**SELECTED PASSAGE:**
........

Accordingly, in 1933, Congress assigned responsibility for policing the regulatory perimeter for money and banking to the U.S. Department of Justice (DOJ). The problem with this choice is that the DOJ lacks the expertise and incentives to effectively carry out this duty on its own. To our knowledge, the DOJ has never wielded Section 21(a) to prevent financial firms from issuing functional equivalents to deposits.[17] In the one instance where the DOJ considered a functional deposit equivalent, money market mutual funds, it engaged in a formalistic analysis,[18] contrary to the approach taken by leading banking specialists.[19] Moreover, the statute does not explicitly permit civil enforcement actions, including civil remedies and equitable relief, greatly reducing its potential usefulness. Going forward, to avoid further erosion of the banking laws, Congress should revisit the design of federal entry restriction into banking activities.

  1. Using Agency Authorities

Congress also empowered the FSOC to recommend that other regulatory agencies apply new or heightened standards and safeguards for financial activities that, due to their nature, size, and scale, could create or increase the risk of significant liquidity, credit, or other problems in the financial system.[20] The FSOC should use this power to work with relevant agencies, including its members, to use their authorities to contain risks to investors and consumers posed by stablecoins and their issuers. Among the agencies with significant ability to act are the Fed, SEC, the CFTC, and the CFPB.[21] Where appropriate, these agencies have the power to regulate stablecoins as securities, commodities, derivatives, and financial products.

Most importantly, the SEC has the authority to impose investor protection and related regulatory requirements on any stablecoins that offer investor returns.[22] The SEC also has the authority to regulate stablecoin issuers that qualify as investment companies under the Investment Company Act of 1940.[23] The CFTC has, among other relevant authorities, the authority to address fraud involving stablecoin transactions in so far as stablecoins qualify as commodities under the Commodity Exchange Act.[24] And the CFPB is responsible for enforcing consumer protection laws in connection with transactions for consumer financial products or services, including the prohibition against unfair, deceptive, or abusive acts or practices.[25]

  1. Conclusion

Unregulated and underregulated stablecoins present a clear threat to U.S. financial stability. Even as policy makers seek revisions to the statutory scheme for money and banking to address this threat, the FSOC must act swiftly to use its existing authorities, and the authorities of its member agencies, to mitigate these threats as best as possible.

........

**THINGS TO DO:**
**A)** Summarize the passage on stablecoin regulation in two sentences.
**B)** Answer these questions from the passage on stablecoin regulation.
(i) In what year did Congress assign the DOJ responsibility for policing the regulatory perimeter for money and banking?
(ii) Under which act must stablecoin issuers qualify as investment companies for the SEC to regulate them?
(iii) Under which act must stablecoins qualify as commodities for the CFTC to address fraud involving stablecoin transactions?
**C)** Extend the passage on stablecoin regulation beyond its final sentence.

[Stored items]
........

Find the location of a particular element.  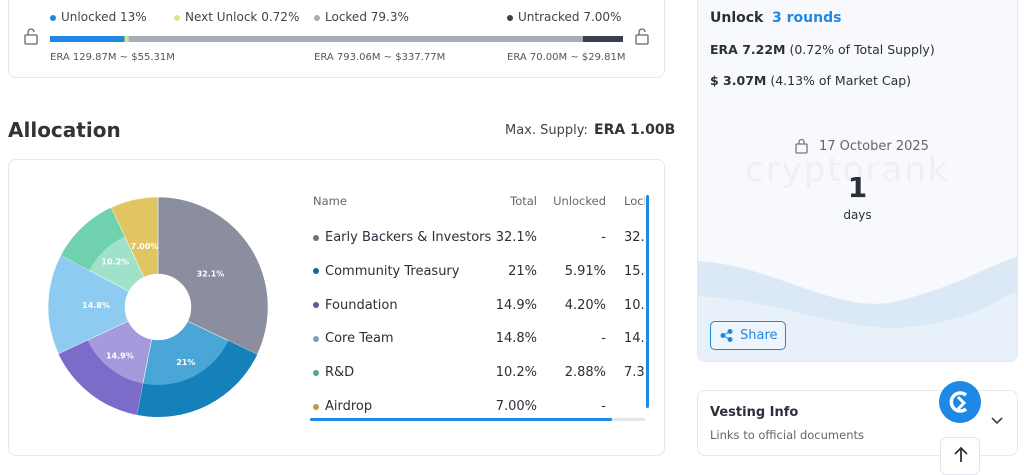

row-cell: 32.1% is located at coordinates (516, 238).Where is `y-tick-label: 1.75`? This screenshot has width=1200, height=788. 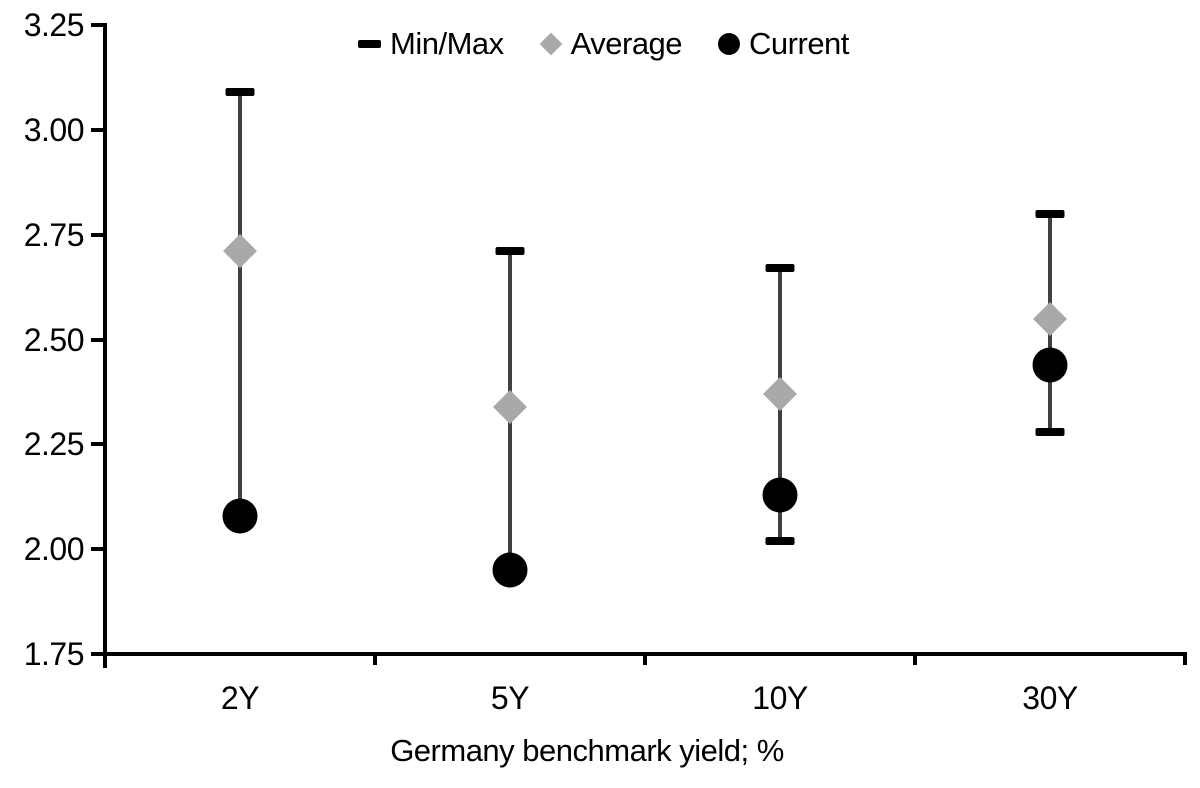
y-tick-label: 1.75 is located at coordinates (54, 654).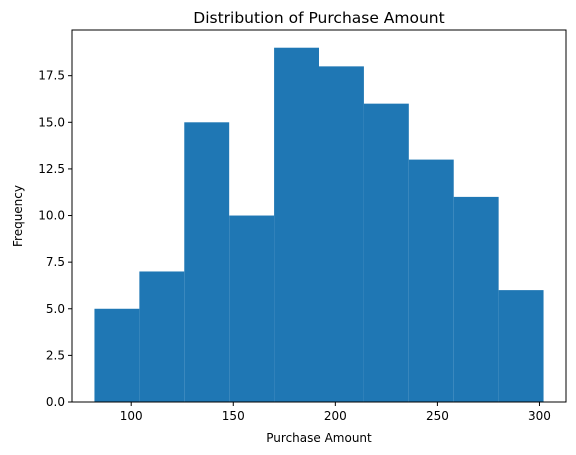 The width and height of the screenshot is (576, 455). Describe the element at coordinates (55, 239) in the screenshot. I see `y-axis-ticks: 0.0 2.5 5.0 7.5 10.0 12.5 15.0 17.5` at that location.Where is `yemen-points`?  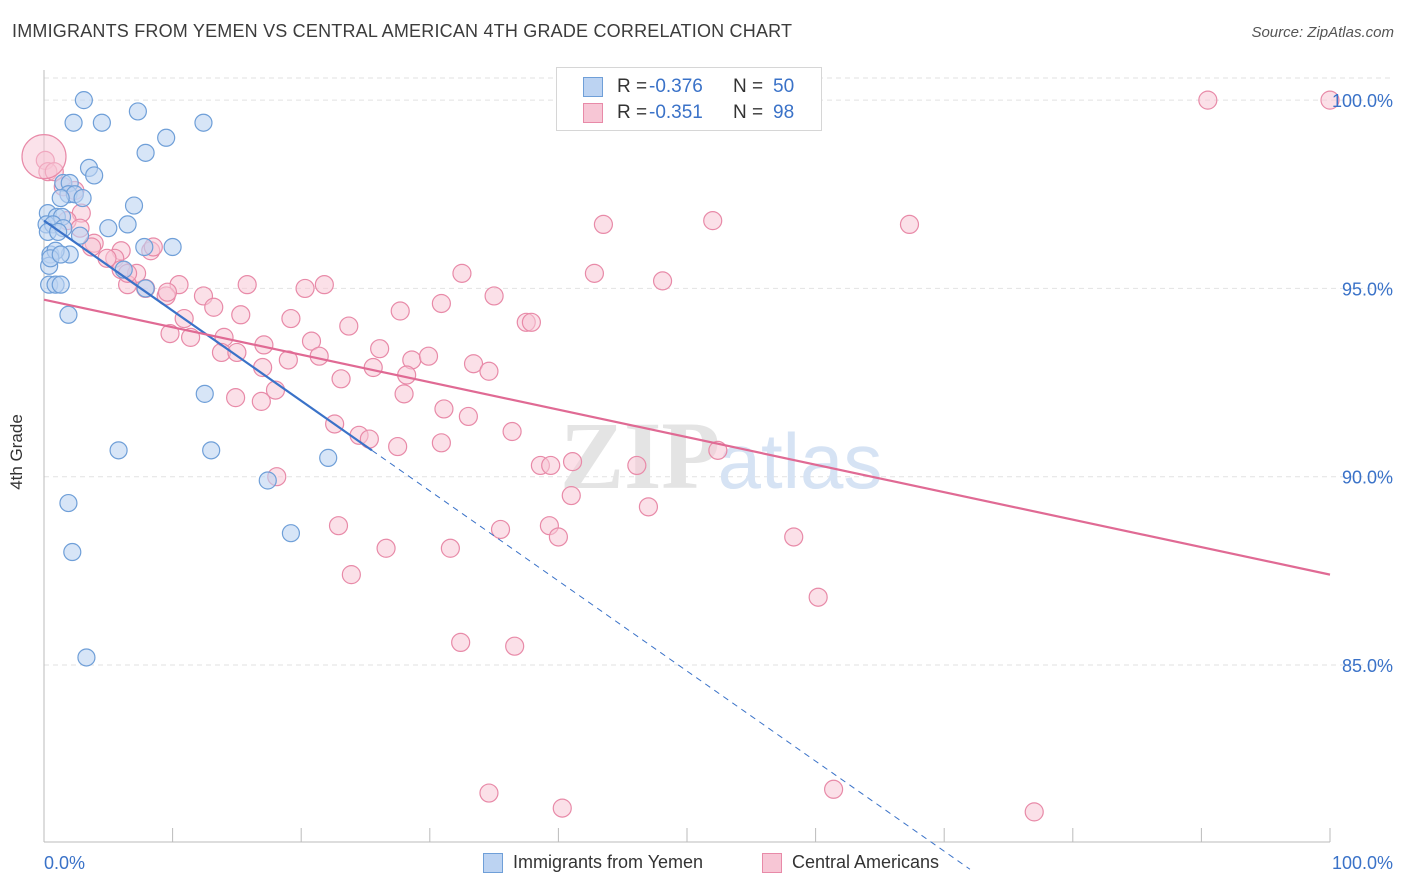
yemen-points is located at coordinates (188, 379).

........

**ANSWERS BY ITEM NUMBER:**
**A)** Congress gave the DOJ responsibility for policing the regulatory perimeter for money and banking in 1933, but the DOJ lacks the expertise and incentives to do this alone, so Congress should revisit the design of federal entry restriction into banking activities. Because unregulated and underregulated stablecoins threaten U.S. financial stability, the FSOC should work with agencies such as the Fed, SEC, CFTC, and CFPB to use their existing authorities to contain the risks that stablecoins and their issuers pose.

**B)**
(i) 1933
(ii) The Investment Company Act of 1940
(iii) The Commodity Exchange Act

**C)**
Respectfully submitted,

Simon Johnson and Erkki Liikanen

on behalf of the Systemic Risk Council

[1] Stablecoins, or stable value coins, are digital ledger entries designed to maintain a stable value in terms of an official currency like the U.S. dollar. Many stablecoins are used as a means of payment. Although based on novel technology, and often operated by new business entities, stablecoins are one of many types of private money claims currently in circulation.

[2] President’s Working Group on Financial Markets, the Federal Deposit Insurance Corporation & the Office of the Comptroller of the Currency, Report on Stablecoins (2021).

[3] Stablecoins are a type of “nondeposit deposit” similar to repurchase agreements, eurodollars, money market mutual funds, financial and asset-backed commercial paper, and liabilities maintained by state-chartered money services businesses. See Jonathan R. Macey & Geoffrey P. Miller, Nondeposit Deposits and the Future of Bank Regulation, 91 Mich. L. Rev. 237 (1992). For a discussion of the risks posed by certain money services businesses and how Congress might address them, see Dan Awrey, Bad Money, 106 Cornell L. Rev. 1 (2020); James J. McAndrews & Lev Menand, Shadow Digital Money (2020).

[4] Total Stablecoin Supply, The Block (November 27, 2021), www.theblockcrypto.com/data/decentralized-finance/stablecoins/total-stablecoin-supply-daily.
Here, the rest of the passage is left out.